La musica, tutta intorno a me, mi racchiude come un bozzolo caldo e
morbido, un tutto pieno di...me.
Le luci colorate disegnano linee irregolari e liquide sulle mie
palpebre chiuse, come farebbero mille pennelli su una tela. Vernice
colorata sugli occhi. Action painting luminoso.
Alzo le braccia.
Non c'è bisogno che mi sforzi di muovermi a tempo della
musica;
è il ritmo stesso che mi avvolge, caldo e denso, e mi
trascina
con sè.
Non sento più il cuore.
Il mio battito si perde tra mille altri battiti...ma è solo
la musica.
Sono sola.
Riapro gli occhi e mi fermo per un istante.

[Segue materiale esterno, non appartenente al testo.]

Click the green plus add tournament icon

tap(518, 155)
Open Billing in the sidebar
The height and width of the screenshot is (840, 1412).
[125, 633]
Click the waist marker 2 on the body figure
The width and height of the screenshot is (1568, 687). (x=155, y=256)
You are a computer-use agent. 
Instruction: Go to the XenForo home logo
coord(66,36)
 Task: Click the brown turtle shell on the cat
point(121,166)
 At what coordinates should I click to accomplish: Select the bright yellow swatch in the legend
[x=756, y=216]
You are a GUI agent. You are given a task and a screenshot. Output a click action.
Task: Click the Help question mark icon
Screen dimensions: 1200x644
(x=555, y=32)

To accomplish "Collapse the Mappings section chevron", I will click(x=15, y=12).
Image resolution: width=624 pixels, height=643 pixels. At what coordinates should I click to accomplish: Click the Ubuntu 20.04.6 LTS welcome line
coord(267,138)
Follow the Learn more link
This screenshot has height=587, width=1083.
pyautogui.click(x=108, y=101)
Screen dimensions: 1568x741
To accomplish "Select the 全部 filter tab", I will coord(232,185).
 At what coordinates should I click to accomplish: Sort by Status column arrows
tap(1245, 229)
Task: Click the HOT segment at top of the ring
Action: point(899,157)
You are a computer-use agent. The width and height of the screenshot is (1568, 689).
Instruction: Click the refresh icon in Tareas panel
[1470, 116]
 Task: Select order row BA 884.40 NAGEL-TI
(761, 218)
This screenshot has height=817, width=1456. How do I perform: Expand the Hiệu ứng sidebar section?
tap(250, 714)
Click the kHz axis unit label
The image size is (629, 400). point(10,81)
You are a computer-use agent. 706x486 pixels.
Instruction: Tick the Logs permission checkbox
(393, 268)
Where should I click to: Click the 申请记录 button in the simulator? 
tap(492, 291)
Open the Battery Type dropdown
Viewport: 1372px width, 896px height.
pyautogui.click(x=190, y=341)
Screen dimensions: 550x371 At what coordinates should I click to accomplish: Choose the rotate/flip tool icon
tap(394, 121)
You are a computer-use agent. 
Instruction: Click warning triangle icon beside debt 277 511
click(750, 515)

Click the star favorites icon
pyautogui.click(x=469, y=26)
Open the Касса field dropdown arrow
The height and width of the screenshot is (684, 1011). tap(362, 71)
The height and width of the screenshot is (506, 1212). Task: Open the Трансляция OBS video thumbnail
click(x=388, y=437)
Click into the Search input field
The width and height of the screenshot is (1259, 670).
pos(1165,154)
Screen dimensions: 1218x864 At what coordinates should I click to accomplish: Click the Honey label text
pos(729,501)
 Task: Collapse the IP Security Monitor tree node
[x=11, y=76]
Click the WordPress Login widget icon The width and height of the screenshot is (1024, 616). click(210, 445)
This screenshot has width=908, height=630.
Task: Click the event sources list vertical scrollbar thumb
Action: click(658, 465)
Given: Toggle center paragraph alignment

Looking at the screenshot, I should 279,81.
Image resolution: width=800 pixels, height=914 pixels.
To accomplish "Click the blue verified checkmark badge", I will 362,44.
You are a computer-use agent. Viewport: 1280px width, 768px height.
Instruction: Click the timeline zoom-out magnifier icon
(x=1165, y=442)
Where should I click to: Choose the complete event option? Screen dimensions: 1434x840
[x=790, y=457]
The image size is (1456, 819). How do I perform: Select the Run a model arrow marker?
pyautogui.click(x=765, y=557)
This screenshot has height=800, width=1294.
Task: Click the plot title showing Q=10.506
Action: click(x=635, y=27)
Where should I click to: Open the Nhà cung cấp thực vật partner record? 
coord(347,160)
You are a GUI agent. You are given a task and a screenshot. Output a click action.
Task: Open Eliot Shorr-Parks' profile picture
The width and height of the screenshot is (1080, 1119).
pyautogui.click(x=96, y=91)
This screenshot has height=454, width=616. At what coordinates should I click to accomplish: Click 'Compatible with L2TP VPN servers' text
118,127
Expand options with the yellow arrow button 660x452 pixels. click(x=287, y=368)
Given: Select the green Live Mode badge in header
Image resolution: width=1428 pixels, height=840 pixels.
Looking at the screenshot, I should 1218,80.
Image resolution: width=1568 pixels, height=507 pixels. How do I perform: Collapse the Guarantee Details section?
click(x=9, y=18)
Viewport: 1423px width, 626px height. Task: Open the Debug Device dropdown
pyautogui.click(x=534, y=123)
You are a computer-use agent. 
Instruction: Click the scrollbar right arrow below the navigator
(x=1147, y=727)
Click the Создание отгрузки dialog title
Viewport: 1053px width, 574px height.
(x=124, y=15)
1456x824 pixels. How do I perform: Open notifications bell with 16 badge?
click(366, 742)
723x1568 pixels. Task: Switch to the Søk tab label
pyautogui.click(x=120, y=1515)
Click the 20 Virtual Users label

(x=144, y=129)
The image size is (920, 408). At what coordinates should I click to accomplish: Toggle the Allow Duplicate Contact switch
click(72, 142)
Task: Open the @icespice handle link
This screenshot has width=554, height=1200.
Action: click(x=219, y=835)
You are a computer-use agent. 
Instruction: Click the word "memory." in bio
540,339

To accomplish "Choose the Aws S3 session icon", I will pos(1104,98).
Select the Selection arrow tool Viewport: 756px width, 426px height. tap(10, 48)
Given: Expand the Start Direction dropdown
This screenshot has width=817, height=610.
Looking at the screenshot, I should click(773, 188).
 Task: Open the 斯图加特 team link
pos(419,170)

Nel locale ci sono parecchie persone e quasi tutte ciondolano
più o meno seguendo il ritmo.
E sono sola.
Fa freddo, qui dove sono io.
Ma se chiudo gli occhi e ballo, se lo faccio, allora non fa
più freddo, no. Per un po'.
All'improvviso, incontro uno sguardo, un punto fermo, fisso (su di me)
nella marea che si muove.
I suoi occhi.
Neanche queste luci accecanti li spengono, i suoi occhi. Brillano, si
vede anche da qui.
E guarda me. Brilla, per me.
E aspetta.
Vorrei potesse essere Lui. Vorrei potesse essere il mio motivo per
scendere giù.
Ma un motivo non c'è.
Chiudo gli occhi, e ricomincio a ballare.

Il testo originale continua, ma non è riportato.